Et le peuple dans tout ça ? Il n’y a pas de mépris exprimé pour les Français. Plutôt une méfiance réciproque qui n’a rien à voir avec un discours poujadiste. « Le peuple n’ayant pas le pouvoir, il a le droit d’être méfiant » dit (dans mes souvenirs) le Président et cela semble refléter l’opinion des dirigeants français sur leurs concitoyens. Il y a bien tentative, lorsque St Jean visite le foyer de son chauffeur, de créer l’empathie avec Josepha, l’épouse de Kuypers, mais il n’y arrive pas. Son contact facile ne trouve pas de prise, sa verve est inopérante. Josepha se méfie de cette bonhommie forcée, démagogique, de ce type qui surtout n’a pas de prise sur ses problèmes à elle. De même Kuypers semble désorienté. Embringué dans une opération de communication ministérielle, ne sachant quelle est sa place, il ne dit rien et St Jean ne réussira jamais à s’appropier cet homme. Il est d’ailleurs cruel de contaster que les seuls moments du film où les dirigeants communient avec le peuple sont les hommages aux morts, les enterrements. L’Etat et ses dirigeants semblent plus à leur place dans la gestion des morts que dans celle des vivants après qui ils courent.

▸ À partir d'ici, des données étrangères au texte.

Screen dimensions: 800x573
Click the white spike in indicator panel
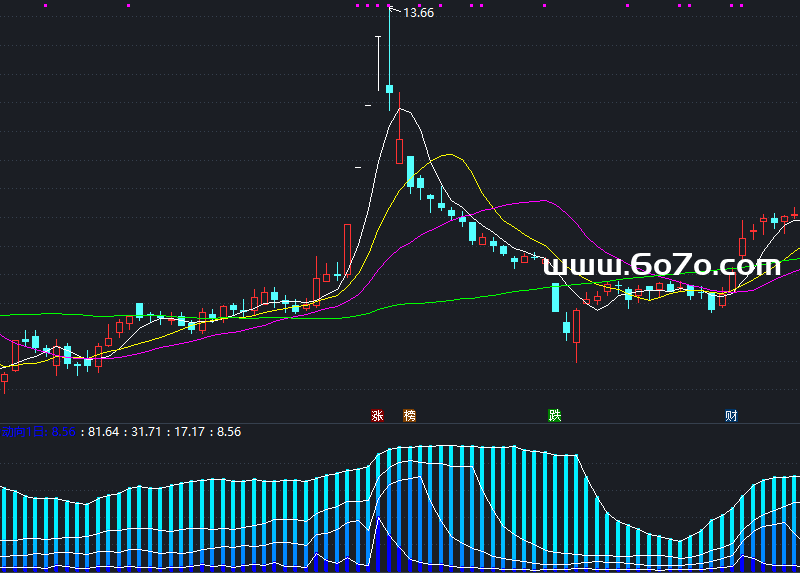click(378, 523)
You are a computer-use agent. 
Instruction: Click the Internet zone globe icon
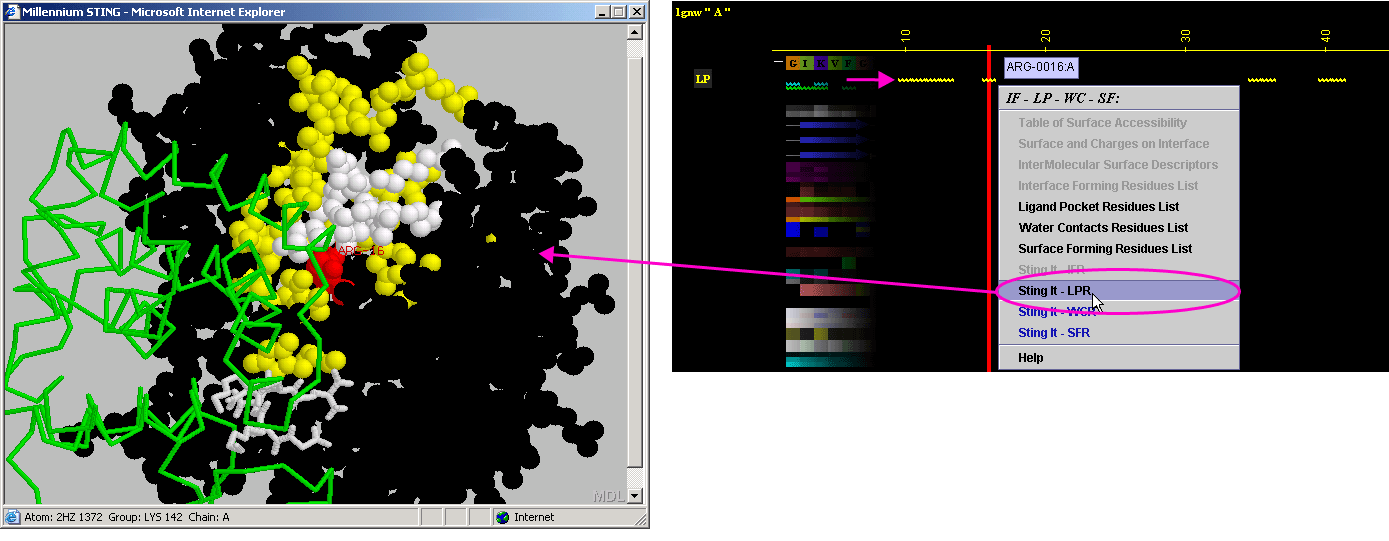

La force du film se trouve d’abord dans son ancrage français. Ce qui est montré est crédible et vraisemblable vu d’ici. Non pas l’exercice du pouvoir mais l’exercice de l’Etat, cette vache sacrée qui n’a pas tout le pouvoir, qui s’affaiblit même mais a encore de grandes ressources. Elle réside aussi dans une absence totale de manichéisme. Pierre Schoeller a réussi à éviter ce fichu registre de guignol qui nous amuse mais nous empêche de réfléchir (cf. la conquête) et, indépendamment du jeu politique national, car on ne sait pas de quel parti est la majorité au pouvoir, à incarner ce qui est fixe et qui continue à faire bander bon nombre d'ambitieux.